2022-08-12 ペンシルベニア州立大学(PennState)
研究チームは、細胞膜に存在する分子であるモノシアロテトラヘキソシルガングリオシド(GM1)が、アミロイドβ(Aβ)というタンパク質からなる有害なオリゴマー、すなわち有害タンパク質クラスター形成に寄与することを明らかにした。このタンパク質の凝集は、アルツハイマー病の発症と進行に関連している。
細胞膜組成、特にGM1は、これらのタンパク質クラスターの形成に関与していることが知られており、Aβ線維の形成を促進するだけでなく、Aβオリゴマーの膜上での維持も促進することがわかった。
<関連情報>
- https://www.psu.edu/news/research/story/neuron-membrane-lipid-may-contribute-alzheimers-development-progression/
- https://pubs.acs.org/doi/10.1021/acschemneuro.2c00221
モノシアロテトラヘキソシルガングリオシドは、初期のAβ42オリゴマーの形成と維持を促進する Monosialotetrahexosylganglioside Promotes Early Aβ42 Oligomer Formation and Maintenance
Dong Yan Zhang, Jian Wang, Rebecca M. Fleeman, Madison K. Kuhn, Matthew T. Swulius, Elizabeth A. Proctor, and Nikolay V. Dokholyan
ACS Chemical Neuroscience Published:June 17, 2022
DOI:https://doi.org/10.1021/acschemneuro.2c00221
Abstract
The aggregation of the amyloid beta (Aβ) peptide is associated with Alzheimer’s disease (AD) pathogenesis.
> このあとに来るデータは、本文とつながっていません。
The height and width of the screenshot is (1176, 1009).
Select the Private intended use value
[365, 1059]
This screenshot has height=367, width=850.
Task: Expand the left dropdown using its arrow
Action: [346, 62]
Cell membrane composition, especially monosialotetrahexosylganglioside (GM1), is known to promote the formation of Aβ fibrils, yet little is known about the roles of GM1 in the early steps of Aβ oligomer formation. Here, by using GM1-contained liposomes as a mimic of the neuronal cell membrane, we demonstrate that GM1 is a critical trigger of Aβ oligomerization and aggregation. We find that GM1 not only promotes the formation of Aβ fibrils but also facilitates the maintenance of Aβ42 oligomers on liposome membranes. We structurally characterize the Aβ42 oligomers formed on the membrane and find that GM1 captures Aβ by binding to its arginine-5 residue. To interrogate the mechanism of Aβ42 oligomer toxicity, we design a new liposome-based Ca2+-encapsulation assay and provide new evidence for the Aβ42 ion channel hypothesis. Finally, we determine the toxicity of Aβ42 oligomers formed on membranes. Overall, by uncovering the roles of GM1 in mediating early Aβ oligomer formation and maintenance, our work provides a novel direction for pharmaceutical research for AD.